While she’s not a songwriter (though she co-wrote “Boulder to Birmingham”), Harris is one of the premier song interpreters of her time. Whether she’s breathing new life into a classic like the Carter Family’s “Hello Stranger”, rocking out on Gram Parsons’ little-heard “Luxury Liner” or covering any number of contemporary pop, rock and folk songwriters from James Taylor to Paul Simon to Nanci Griffith to Richard Thompson, she makes the song worth hearing again.
Over the years, Harris been accused of being too much of a technician (I’ve done it myself), but this set showcases her ability simply to connect with great songs. Close your eyes and sink into her telling of Townes Van Zandt’s “Pancho & Lefty”: she’s a terrific storyteller.

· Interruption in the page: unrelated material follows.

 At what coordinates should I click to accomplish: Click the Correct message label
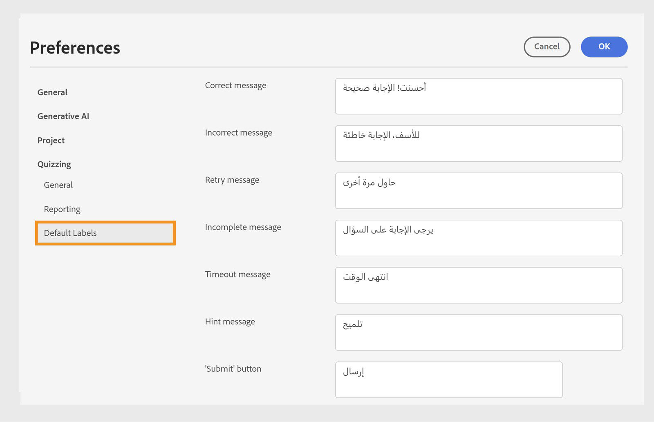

Her work in the ’80s consolidated her position as one of the cornerstones of the new country music industry. She earned a place in the pantheon alongside mainstream goddesses of rock and pop such as Dolly Parton and Linda Ronstadt (with whom Harris recorded the acoustic harmony album Trio). But her work kept its base in bluegrass and folk traditions throughout.
Portraits also displays Harris’ natural ability to weave her voice around other singers in the many collaborations it gathers together. Parsons of course is included, but there are also tracks with Parton and Ronstadt, Roy Orbison (“That Lovin’ You Feeling Again”), Don Williams (Van Zandt’s “If I Needed You”), The Band (“Evangeline”, recorded for the film The Last Waltz), Willie Nelson (Nanci Griffith’s lovely “Gulf Coast Highway”) and Flaco Jimenez (a rollicking cover of Butch Hancock’s “West Texas Waltz”).
Near the end of the final CD, Portraits culls several tracks from the 1992 live album At The Ryman, which showcased Harris’ singing backed by the acoustic Nash Ramblers, led by John Starling, a longtime friend from Harris’ folkie salad days in Washington, D.C. Pushed by Starling’s fabulous vocal arrangements on such tracks as the century-old (but, eerily, still timely) Stephen Foster chestnut “Hard Times”, Harris really shines.
And she’s not standing in anyone’s shadow.
The one big disappointment with the set: The liner notes desperately needed an editor to temper some of its fawning, and to add some niceties like a discography or track-by-track musician listings. But, such nitpicking aside, the music spread throughout the three discs easily outweighs the package’s shortcomings.